→ **Extracted data**:
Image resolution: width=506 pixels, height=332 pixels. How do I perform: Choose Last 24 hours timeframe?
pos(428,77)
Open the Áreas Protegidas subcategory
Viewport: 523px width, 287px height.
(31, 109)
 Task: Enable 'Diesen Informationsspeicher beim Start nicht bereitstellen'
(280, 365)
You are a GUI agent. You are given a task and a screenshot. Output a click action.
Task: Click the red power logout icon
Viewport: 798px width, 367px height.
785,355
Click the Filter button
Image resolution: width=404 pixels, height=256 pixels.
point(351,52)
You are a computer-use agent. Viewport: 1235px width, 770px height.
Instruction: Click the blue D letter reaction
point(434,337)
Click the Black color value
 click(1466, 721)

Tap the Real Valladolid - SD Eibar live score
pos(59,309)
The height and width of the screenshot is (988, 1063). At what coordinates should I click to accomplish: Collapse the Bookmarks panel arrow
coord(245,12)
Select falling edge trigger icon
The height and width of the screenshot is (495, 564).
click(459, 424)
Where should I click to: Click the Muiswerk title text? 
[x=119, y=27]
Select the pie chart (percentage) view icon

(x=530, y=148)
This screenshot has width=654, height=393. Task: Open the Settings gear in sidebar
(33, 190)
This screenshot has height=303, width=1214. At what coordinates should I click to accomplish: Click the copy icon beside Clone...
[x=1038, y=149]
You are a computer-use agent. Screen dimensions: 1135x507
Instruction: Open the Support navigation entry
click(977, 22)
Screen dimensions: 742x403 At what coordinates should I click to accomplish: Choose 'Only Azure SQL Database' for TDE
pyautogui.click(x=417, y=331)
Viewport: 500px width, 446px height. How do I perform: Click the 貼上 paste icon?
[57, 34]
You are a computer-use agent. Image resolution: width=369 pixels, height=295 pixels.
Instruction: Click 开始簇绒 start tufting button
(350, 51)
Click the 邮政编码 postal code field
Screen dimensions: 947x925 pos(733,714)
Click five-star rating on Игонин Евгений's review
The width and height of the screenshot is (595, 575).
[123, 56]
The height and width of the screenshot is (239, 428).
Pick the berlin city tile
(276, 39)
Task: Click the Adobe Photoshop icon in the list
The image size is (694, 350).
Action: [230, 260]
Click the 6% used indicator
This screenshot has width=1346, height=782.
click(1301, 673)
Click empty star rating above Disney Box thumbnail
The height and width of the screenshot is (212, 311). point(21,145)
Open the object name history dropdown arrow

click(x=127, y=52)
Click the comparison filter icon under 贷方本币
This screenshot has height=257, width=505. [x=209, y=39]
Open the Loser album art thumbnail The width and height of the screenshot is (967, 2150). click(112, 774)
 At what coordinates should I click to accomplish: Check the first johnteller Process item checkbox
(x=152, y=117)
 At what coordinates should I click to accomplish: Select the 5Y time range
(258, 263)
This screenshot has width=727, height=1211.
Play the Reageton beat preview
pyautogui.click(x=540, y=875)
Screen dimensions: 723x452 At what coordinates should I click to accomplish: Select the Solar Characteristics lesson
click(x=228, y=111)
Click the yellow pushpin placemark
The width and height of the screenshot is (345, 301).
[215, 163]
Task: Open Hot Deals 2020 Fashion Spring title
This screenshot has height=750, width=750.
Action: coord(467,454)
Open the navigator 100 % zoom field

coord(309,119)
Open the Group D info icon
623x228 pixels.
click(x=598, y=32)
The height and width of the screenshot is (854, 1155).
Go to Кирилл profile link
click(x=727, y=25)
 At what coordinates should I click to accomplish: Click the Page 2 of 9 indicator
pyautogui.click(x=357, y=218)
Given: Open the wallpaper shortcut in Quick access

→ **Prompt**:
Answer with one number only: how many lines in the data contain the word "computer"?

→ **Exercise output**:
3